What is being asked: Show every line in the records below that contains the word "computer".

[Saved data entries]
# # # # #

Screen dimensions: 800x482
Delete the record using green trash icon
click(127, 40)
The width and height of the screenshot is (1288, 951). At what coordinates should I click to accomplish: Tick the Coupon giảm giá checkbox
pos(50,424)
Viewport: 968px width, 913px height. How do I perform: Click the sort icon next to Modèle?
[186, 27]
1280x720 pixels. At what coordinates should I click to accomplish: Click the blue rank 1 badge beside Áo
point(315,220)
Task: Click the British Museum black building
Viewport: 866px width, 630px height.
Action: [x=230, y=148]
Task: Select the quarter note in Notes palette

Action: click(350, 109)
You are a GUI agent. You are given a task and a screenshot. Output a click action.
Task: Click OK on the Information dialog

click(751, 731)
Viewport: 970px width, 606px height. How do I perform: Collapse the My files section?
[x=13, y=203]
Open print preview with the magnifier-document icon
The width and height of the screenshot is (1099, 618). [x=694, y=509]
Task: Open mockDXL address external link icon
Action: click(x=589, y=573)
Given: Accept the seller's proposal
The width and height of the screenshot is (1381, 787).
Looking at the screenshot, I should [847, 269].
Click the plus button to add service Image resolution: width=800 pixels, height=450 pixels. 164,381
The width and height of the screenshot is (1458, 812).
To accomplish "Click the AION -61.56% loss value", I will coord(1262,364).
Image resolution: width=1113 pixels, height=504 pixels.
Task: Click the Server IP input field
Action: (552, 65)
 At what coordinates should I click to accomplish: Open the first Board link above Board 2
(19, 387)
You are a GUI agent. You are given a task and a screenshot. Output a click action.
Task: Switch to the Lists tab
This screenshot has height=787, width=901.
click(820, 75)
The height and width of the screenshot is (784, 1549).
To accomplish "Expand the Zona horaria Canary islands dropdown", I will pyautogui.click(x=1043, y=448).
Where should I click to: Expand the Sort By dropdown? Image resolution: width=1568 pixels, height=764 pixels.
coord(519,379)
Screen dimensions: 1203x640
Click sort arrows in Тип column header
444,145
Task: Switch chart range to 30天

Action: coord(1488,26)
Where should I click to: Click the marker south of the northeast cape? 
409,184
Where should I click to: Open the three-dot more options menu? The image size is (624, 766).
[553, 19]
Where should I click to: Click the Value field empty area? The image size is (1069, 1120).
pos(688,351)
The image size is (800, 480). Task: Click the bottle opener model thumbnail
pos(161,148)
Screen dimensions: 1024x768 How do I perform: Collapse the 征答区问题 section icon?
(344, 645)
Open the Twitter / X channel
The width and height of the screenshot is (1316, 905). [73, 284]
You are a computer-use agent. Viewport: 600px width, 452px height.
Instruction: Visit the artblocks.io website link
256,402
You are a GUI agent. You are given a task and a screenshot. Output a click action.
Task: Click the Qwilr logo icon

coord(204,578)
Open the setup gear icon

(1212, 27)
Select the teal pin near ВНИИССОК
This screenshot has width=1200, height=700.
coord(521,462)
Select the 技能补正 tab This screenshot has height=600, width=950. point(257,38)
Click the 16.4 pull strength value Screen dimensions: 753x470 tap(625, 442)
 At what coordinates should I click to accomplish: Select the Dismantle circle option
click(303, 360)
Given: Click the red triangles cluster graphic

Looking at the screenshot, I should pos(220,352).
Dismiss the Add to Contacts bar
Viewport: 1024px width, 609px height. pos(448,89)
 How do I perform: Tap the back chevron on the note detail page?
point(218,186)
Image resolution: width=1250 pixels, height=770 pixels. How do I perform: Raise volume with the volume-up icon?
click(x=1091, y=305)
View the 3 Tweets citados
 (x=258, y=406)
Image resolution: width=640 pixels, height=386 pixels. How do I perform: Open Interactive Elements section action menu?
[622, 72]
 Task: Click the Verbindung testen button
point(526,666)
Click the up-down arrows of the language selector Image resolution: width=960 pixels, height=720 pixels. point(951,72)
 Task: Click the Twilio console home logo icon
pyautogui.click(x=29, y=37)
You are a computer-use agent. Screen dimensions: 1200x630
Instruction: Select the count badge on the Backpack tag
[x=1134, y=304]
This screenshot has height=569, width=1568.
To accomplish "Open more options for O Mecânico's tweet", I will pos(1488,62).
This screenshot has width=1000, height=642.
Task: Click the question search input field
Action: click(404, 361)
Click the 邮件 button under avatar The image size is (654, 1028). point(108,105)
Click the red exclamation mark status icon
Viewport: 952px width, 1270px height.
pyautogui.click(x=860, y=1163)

# # # # #

Written response:
You are a computer-use agent. Viewport: 600px width, 452px height.
You are a computer-use agent. Screen dimensions: 1200x630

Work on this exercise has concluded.